Saluzzo si prepara a vivere due serate di grande cultura al Cinema Teatro Magda Olivero, con eventi firmati Ratatoj APS che chiudono la 4ª edizione del Green Days Festival e aprono la stagione di "Lunedì Cinema".
Si comincia sabato 28 marzo alle 21.30 con il concerto di Gianluca Petrella in "Cosmic Renaissance", serata organizzata in collaborazione con Jazz is Dead!, il festival torinese giunto quest'anno alla sua nona edizione, che sceglie proprio Saluzzo per aprire il proprio sipario. Trombonista tra i più riconosciuti musicisti italiani nel panorama internazionale, Petrella sale sul palco con un quintetto d'eccezione composto da Mirco Rubegni alla tromba, Riccardo Di Vinci al basso, Federico Scettri alla batteria e laptop e Simone Padovani alle percussioni. Il progetto "Cosmic Renaissance" è un viaggio sonoro afrofuturista che si muove tra sperimentazione e mainstream, ispirandosi alla visione cosmica di Sun Ra. I biglietti, al costo di 10 euro più diritti di prevendita, sono acquistabili su Mailticket anche con 18App e Carta del Docente al link https://www.mailticket.it/evento/51553/gianluca-petrella--cosmic-renaissance. Informazioni su www.cinemateatromagdaolivero.it
Lunedì 30 marzo alle 21, sempre al Cinema Teatro Magda Olivero, la rassegna "Lunedì Cinema" propone invece la proiezione di "L'anno nuovo che non arriva" (2024), opera prima del regista rumeno Bogdan Mureşanu premiata come miglior film nella sezione Orizzonti dell'81esima Biennale di Venezia. Il film è ambientato nel dicembre 1989, mentre il regime di Ceaușescu sta crollando e la repressione a Timișoara è avvolta dalla censura: a Bucarest sei personaggi comuni cercano di mantenere il proprio equilibrio in un clima di paura e isolamento, in un racconto tragicomico che intreccia storie private e grande storia collettiva. Prima della proiezione sarà possibile sottoscrivere la tessera ARCI 2025/2026 (10 euro) e il contributo associativo per la rassegna "Lunedì Cinema" (5 euro), che garantisce l'ingresso gratuito a tutta la stagione.

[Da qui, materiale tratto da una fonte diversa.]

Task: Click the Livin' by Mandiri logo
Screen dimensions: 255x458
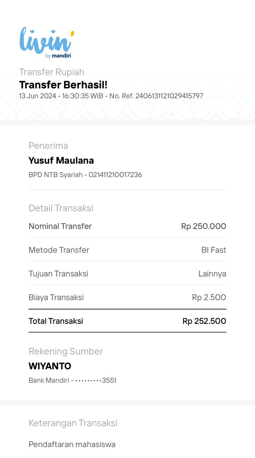Action: coord(47,43)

Entrambi gli eventi si inseriscono nel percorso del Green Days Festival, giunto nel 2026 alla sua 4ª edizione e confermato come spazio di dialogo tra cultura, sostenibilità e comunità, capace di attraversare linguaggi diversi — dalla musica al cinema, dal teatro alle pratiche sociali — con lo sguardo rivolto al presente e alle sue contraddizioni.